Eshelman, a former kayak and rock-climbing guide who moved to Roanoke in 2009, is a member of the board for the Virginia Tourism Corporation, which is working to bridge the gap between economic development and tourism.
“I always find it important to clarify up front that what we’re doing is not tourism, although tourism is a bi-product of what we do,” said Eshelman of the Roanoke Regional Partnership. “So we’re intentionally leveraging our outdoor assets to create economic growth.”
Eshelman said the partnership was able to recognize that “talent is the currency of the future,” and communities able to attract that future talent will experience economic growth.
He said he hoped Friday’s summit would allow him the opportunity to share what he knows, but also for him to gather information to take home to Roanoke.
Creating a walk-bike community, Eshelman said, is all about “having that collective story” and getting as many residents as possible telling that collective story. He said the participants in Friday’s summit are becoming cheerleaders for their community to become a healthier place to live.
Businesses invest in a community for the ease of recruiting and retaining talent, Eshelman said, and a community that has outdoor options attracts businesses and employees.
With a Go Virginia grant, Eshelman said that Roanoke was able to conduct a survey of college students to gauge talent attraction. More than 1,000 students completed the survey, and one of the top five answers included accessibility to outdoor activities.
“So I think your decision to focus on bike and walk-ability is really spot on,” he said of Waynesboro, Staunton and Augusta.
He advised participants to consider two questions as they move along in the process: What are you doing to make your community sticky? Does this activity make your community sticky?
“No matter what you want to be — it has to be real,” Eshelman said.
According to Eshelman, more than three in four Americans engage in outdoor activities.
“All of this getting outside translates to big dollars.”
He also offered that one in 20 Americans is employed in the outdoor industry, which is an $887 billion industry.
Eshelman said that to create a walk-bike community in Roanoke, the Roanoke Outside Foundation was created. The foundation received support from the public and private sector.
He encouraged Waynesboro, Staunton and Augusta County to consider their assets and to make them accessible. The process might involve thinking about any possible obstacles in the way or what might need to be changed to obtain the goal of a walk-bike community.

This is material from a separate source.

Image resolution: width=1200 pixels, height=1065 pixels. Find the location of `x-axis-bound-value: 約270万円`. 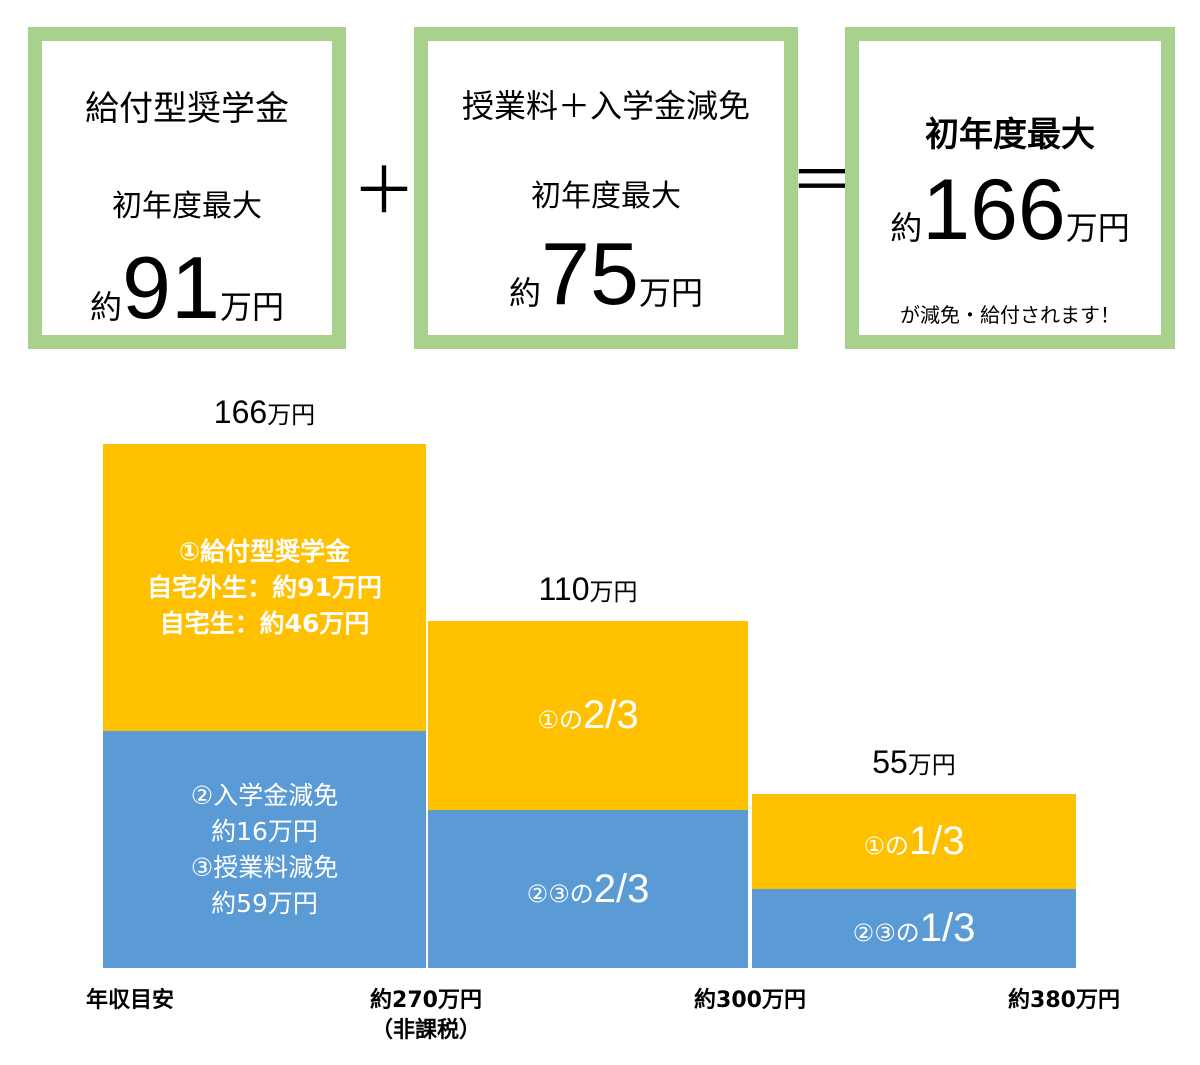

x-axis-bound-value: 約270万円 is located at coordinates (426, 1000).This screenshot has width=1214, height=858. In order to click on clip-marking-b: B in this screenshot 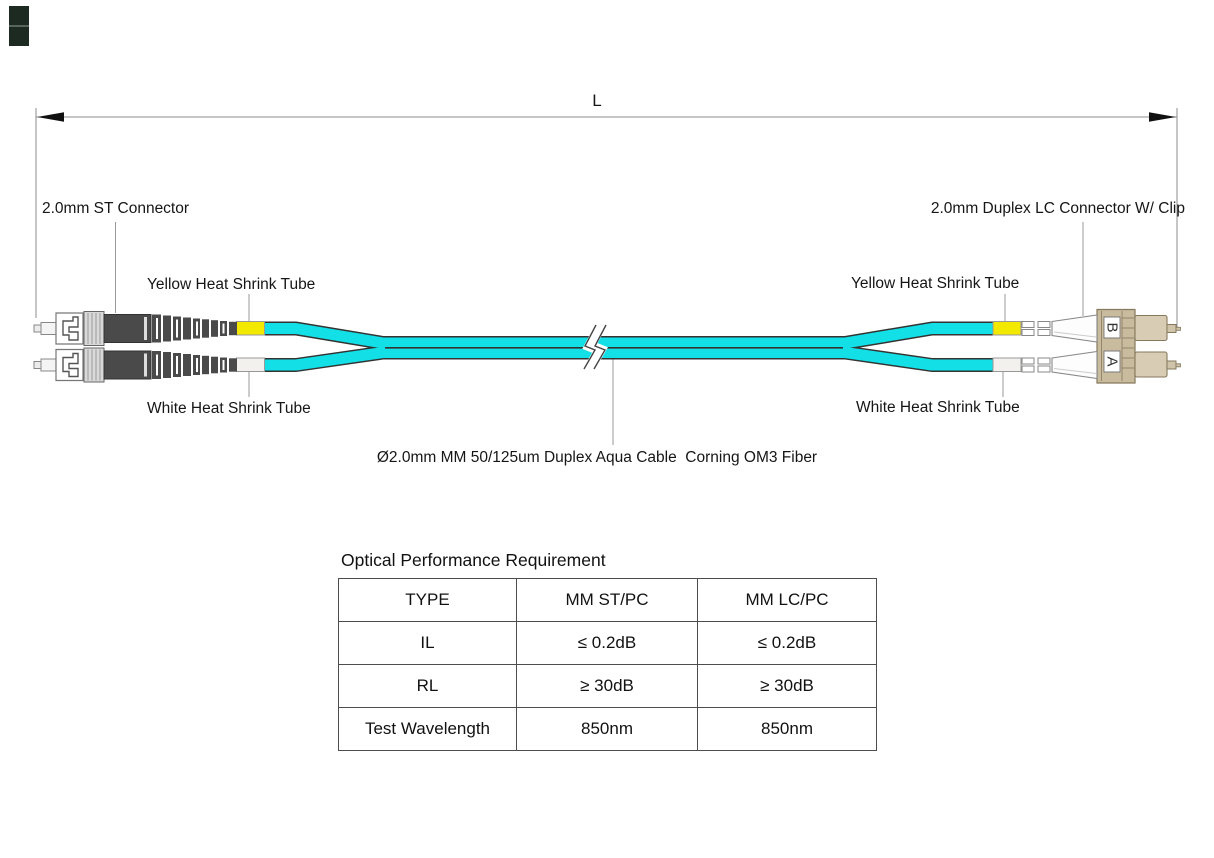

Then Roanoke created events to bring participants from all over, such as America’s Toughest Road Marathon, which was held two weeks ago.
“We wanted to make ours uniquely Roanoke,” Eshelman said of the marathon, which takes runners up and down three mountain ranges.
In the summit’s first break-out session, the 55 participants broke up into eight groups to discuss what makes Staunton, Augusta County and Waynesboro communities “sticky.”
Kara Dillard, a facilitator from the James Madison University Institute for Constructive Advocacy & Dialogue, said “sticky” communities make residents want to move to the community and stay. They welcome young residents and encourage them to stay with bicycling and other healthy lifestyle choices.
Research has proven a correlation between outdoor activity and happiness, Eshelman said.
“The happier you are, the more sticky your community becomes,” he said.
Wolf said what he hopes to gain from the summit is connections that lead to greater discussions throughout the year.
“We live in a beautiful place, and there’s no better way to enjoy it than walking and biking,” Wolf said.